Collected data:
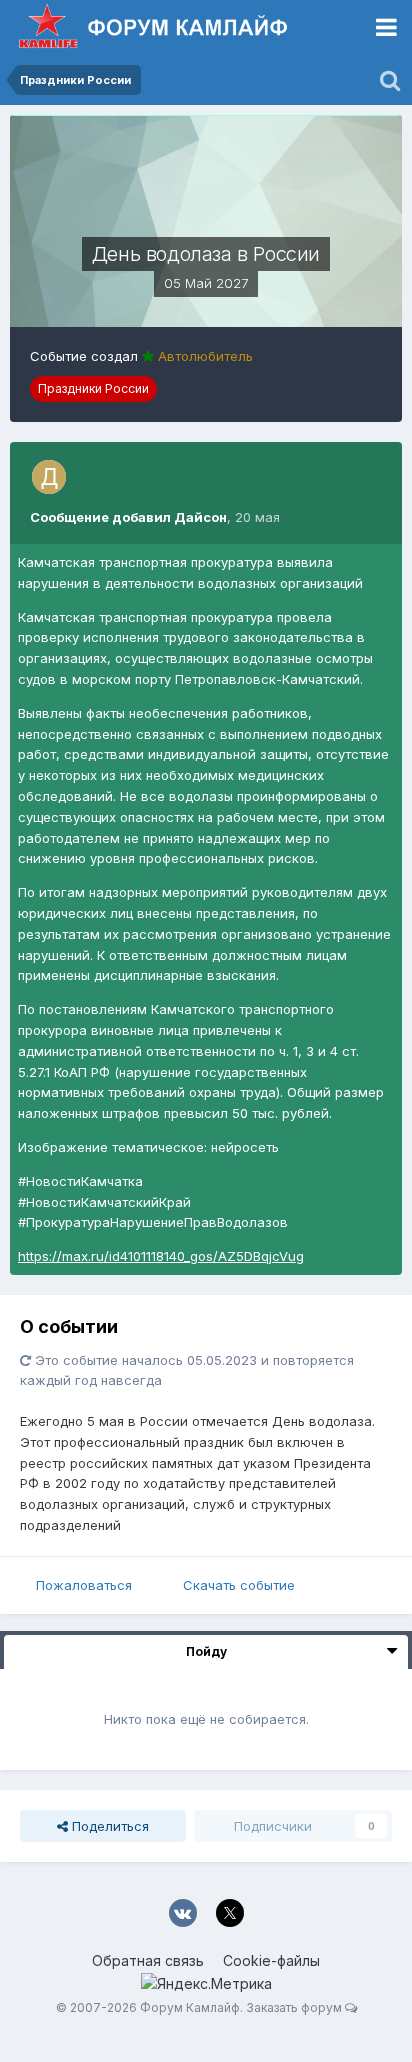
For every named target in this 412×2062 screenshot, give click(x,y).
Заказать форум (294, 2007)
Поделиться (108, 1826)
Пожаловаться (84, 1585)
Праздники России (93, 388)
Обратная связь (148, 1960)
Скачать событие (239, 1585)
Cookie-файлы (271, 1960)
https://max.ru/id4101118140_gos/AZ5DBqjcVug (161, 1256)
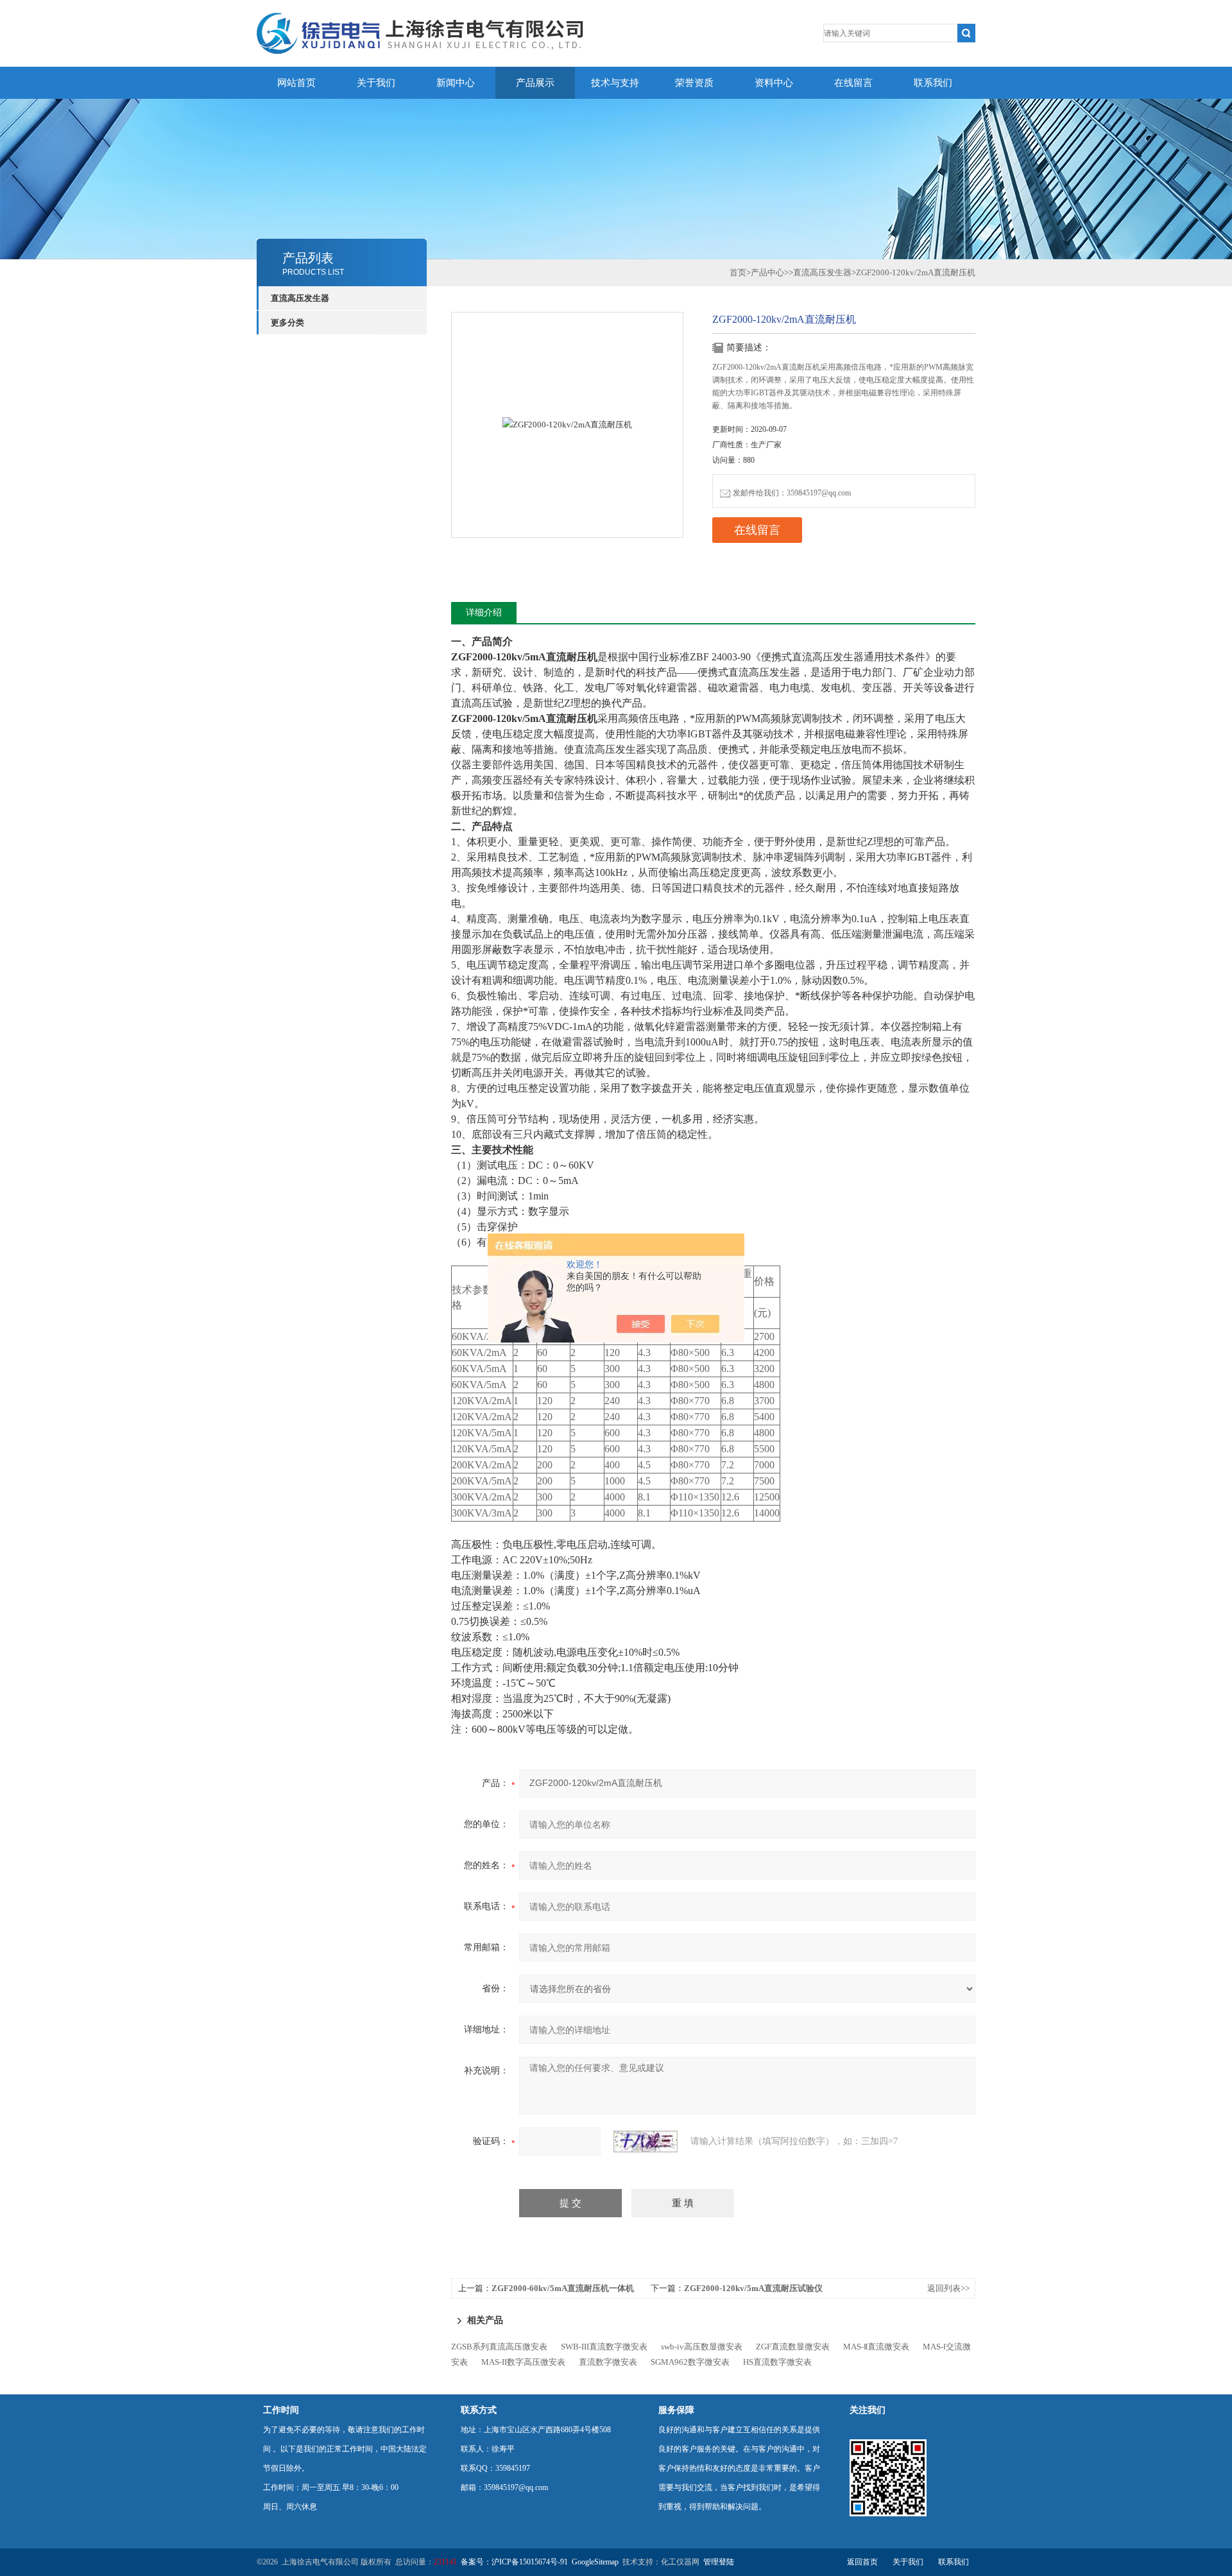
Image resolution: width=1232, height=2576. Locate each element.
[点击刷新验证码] (645, 2141)
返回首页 (862, 2561)
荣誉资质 (694, 83)
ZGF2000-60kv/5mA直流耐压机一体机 (563, 2288)
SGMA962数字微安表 (690, 2362)
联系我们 (933, 83)
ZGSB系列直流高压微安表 (499, 2346)
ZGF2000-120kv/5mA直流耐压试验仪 (753, 2288)
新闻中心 (455, 83)
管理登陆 (718, 2561)
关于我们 (376, 83)
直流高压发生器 (300, 298)
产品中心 (767, 272)
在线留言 (853, 83)
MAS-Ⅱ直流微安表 (876, 2346)
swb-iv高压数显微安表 (701, 2346)
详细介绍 (484, 612)
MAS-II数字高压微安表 (523, 2362)
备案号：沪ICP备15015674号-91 (514, 2561)
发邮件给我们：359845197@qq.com (792, 492)
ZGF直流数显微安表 (793, 2346)
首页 (738, 272)
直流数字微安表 (608, 2362)
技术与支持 (615, 83)
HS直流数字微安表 (777, 2362)
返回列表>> (948, 2288)
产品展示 (535, 83)
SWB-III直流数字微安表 (604, 2346)
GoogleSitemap (595, 2561)
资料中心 (774, 83)
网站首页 (296, 83)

**WHAT THIS TASK INVOLVES:** From the line containing "技术与支持 (615, 83)" to the final line of the data, repeat each line exactly. Include both ends.

**ANSWER AREA:**
技术与支持 (615, 83)
HS直流数字微安表 (777, 2362)
返回列表>> (948, 2288)
产品展示 (535, 83)
SWB-III直流数字微安表 (604, 2346)
GoogleSitemap (595, 2561)
资料中心 (774, 83)
网站首页 (296, 83)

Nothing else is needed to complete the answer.